In Hobart, in the Anglesea Barracks Memorial Garden, stands a remarkable monument. It is the only reminder of the Australian contribution to a war most of us don’t even know we participated in. Still, the 24 men from the 99th Regiment of Foot who are remembered here were only the first to die in a conflict that took Australians across the Tasman to fight for Queen and Empire. Officially, of course, they weren’t Australians yet. We’re talking about the time before Federation, and the 99th were therefore British in name, although most of them were Australian by birth – Tasmanians, from the Colony of NSW (because Tasmania didn’t exist as a separate Colony until 1856). In another episode about the weird and (sometimes, although not so much this time) wonderful in Australian history, we’ll have a look at the New Zealand wars, and the thousands of Australians who volunteered to go. Some even stayed, as “military settlers”, and their descendants are still there. They were part of “an army of determined men… paid in the soil they should conquer”; a “cheap and effectual way of pacifying the country”, as the British Parliament said in 1863.

In 1840, the Treaty of Waitangi was signed between the Maori and British, recognising Maori ownership of their land in return for the Maori accepting Queen Victoria’s sovereignty. In future, when the Pakeha (white Europeans) wanted land, they had to buy it, and the combined tribes had to consent to it as well. The Treaty only took five years to start disintegrating, with violations from both sides. It first went really wrong in 1845 at the Bay of Islands, which is why the 99th Regiment was there. It was part of a large contingent of British forces that nevertheless also consisted of so-called Colonial troops. They came from all over the Empire but, because of geographical proximity, especially from Australia. Australia, at that time, meant the Colony of NSW. Only in the 1850s would there be the separate colonies of Tasmania, Victoria and Queensland.

The first part of the New Zealand wars, from 1845 until roughly 1850, was mostly overseen by the Governor of South Australia, a man called Sir George Grey. Grey was an interesting man, who had come to Australia in 1836, determined to explore the new continent and become famous. During four years of travel he had been speared by Aboriginals, ship wrecked and almost starved, and partly as a thank-you he had been made Governor. Although he was, by most accounts, an autocrat and a penny-pincher who delayed whole pieces of legislation because the accountants had put one too many pots of mustard on the ledger, in 1845 he was asked to fix the problem with the Maori. He sort-of managed, and the 1850s were a period of uneasy peace. But 1854 saw the first New Zealand Parliament and the arrival of more white settlers, and that didn’t improve relations with the original owners of the land. At the end of the 1850s the Maori chiefs had become worried about all these people pushing them out, which led to the outbreak of the Taranaki war in 1860. That is when the New Zealanders seriously appealed for help to their neighbours in the west.

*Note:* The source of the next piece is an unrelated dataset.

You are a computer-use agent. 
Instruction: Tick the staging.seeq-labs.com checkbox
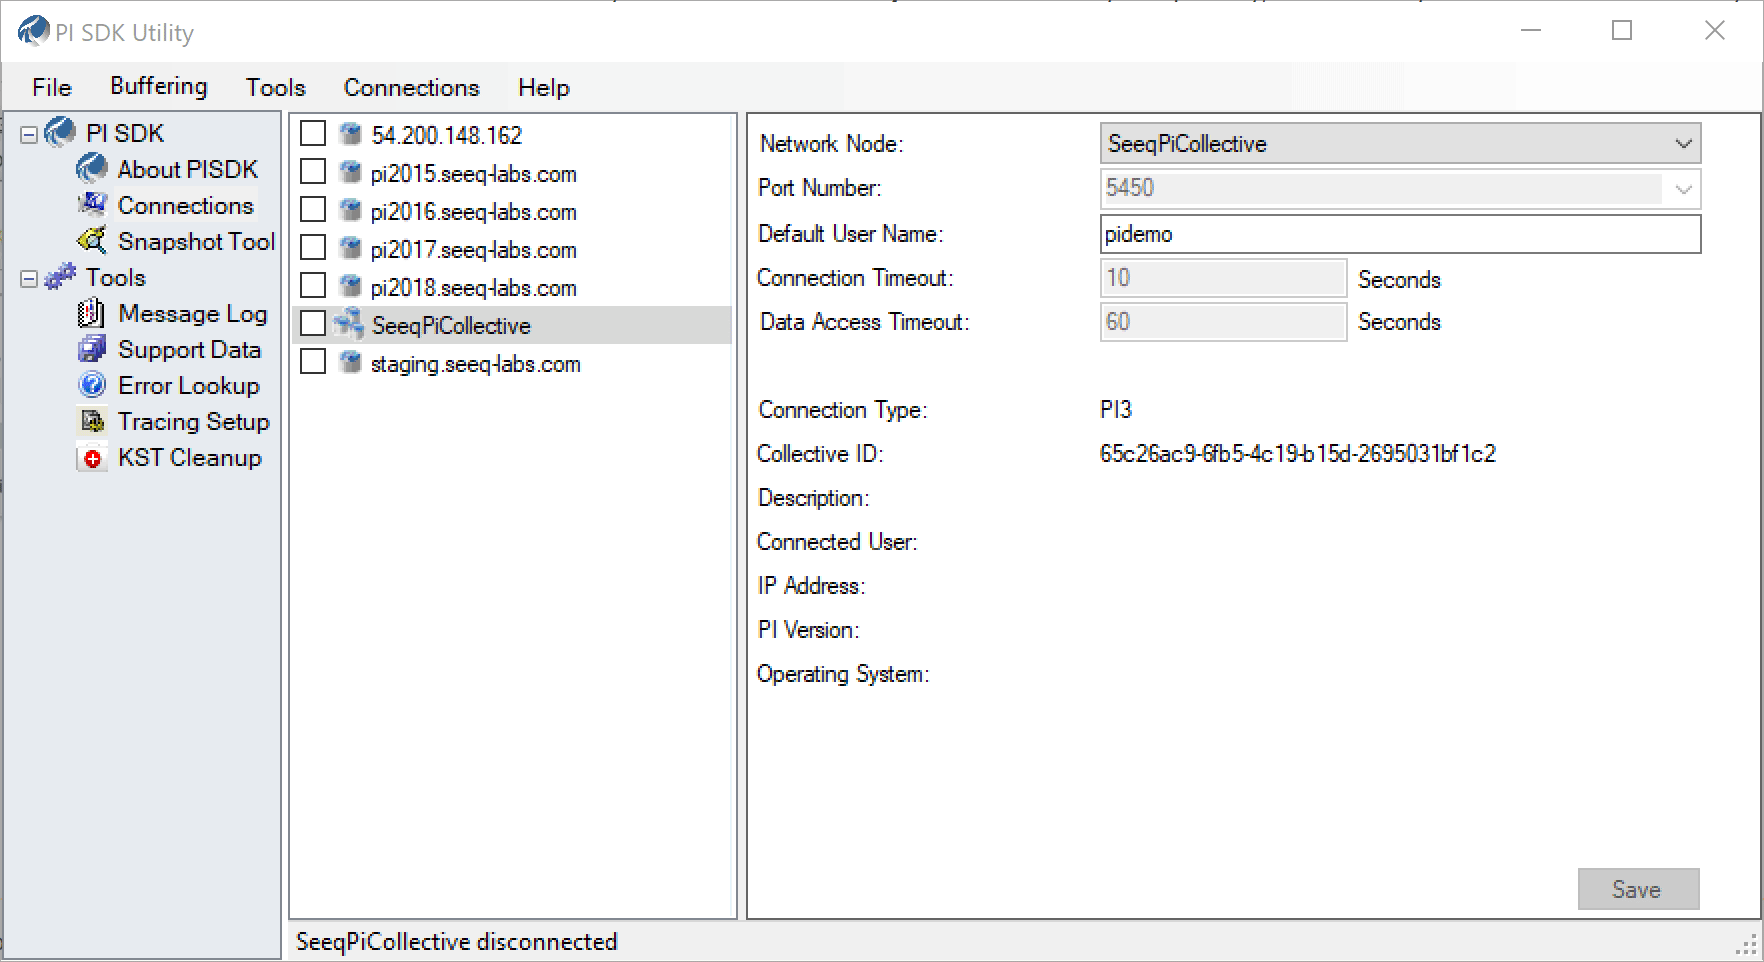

Australia in the 1860s was, like New Zealand, all about land. There were still wars going on with Aboriginal people, especially in Queensland. And even within the white communities there were problems. Small-scale selectors tried to get a leg-up against the big squatters, but usually ended up with the scraps, and this led to more and more expeditions inland, to look for more land. At the same time there were also lots of immigrants coming in, eager to flee the poverty in Europe and get on the property ladder Down Under. So when the New Zealanders applied for men to fight the Maoris in return for land, there were people lining up at the recruitment offices. It did look very attractive: in return for three years of military service, soldiers would receive 50 acres of land, while there were 400 acres on offer for officers. They would be paid in the meantime, of course, and could bring their wives and children. In 1863 alone, 2,400 men signed up, adding to the estimated 2,000 Australians who were already fighting in Imperial forces in NZ. In total 3,600 went, until the war ended in 1872. The new recruits together formed a new regiment, the Waikato regiment, which was made up of men from Tasmania, NSW, Queensland and Victoria.

Apart from men, the Australians also contributed ships. In fact, the Victorians sent their entire navy, the steam corvette HMVS Victoria, while NSW dispatched two gun boats. They were the first Australian ships to ever serve abroad, with the first Australian military. Although, of course, the Australian War Memorial disagrees. It doesn’t include the men who fought or fell on its Roll of Honour, because they didn’t serve in Australian regiments. This is obviously a technicality: there might not have been an official “Australia” before Federation, but everybody who lived on the continent was still called an Australian. But anyway. Ships, yes. And cavalry horses, “broken to saddle, up to weight, with good action, sound in wind”, specially bred in the Hawkesbury. And money, lots of money, that still hasn’t been paid by either the New Zealanders or the British. The Australians also supplied arms, ammunition, food, clothes and logistical assistance, mostly organised by the Imperial Commissariat Transport Corps. There was a special “act to regulate the exportation of warlike stores”, that had to prevent arms sales and importations to the Maori from abroad. And gallons and gallons of rum, gallantly sold with a good mark-up to the thirsty military across the ditch.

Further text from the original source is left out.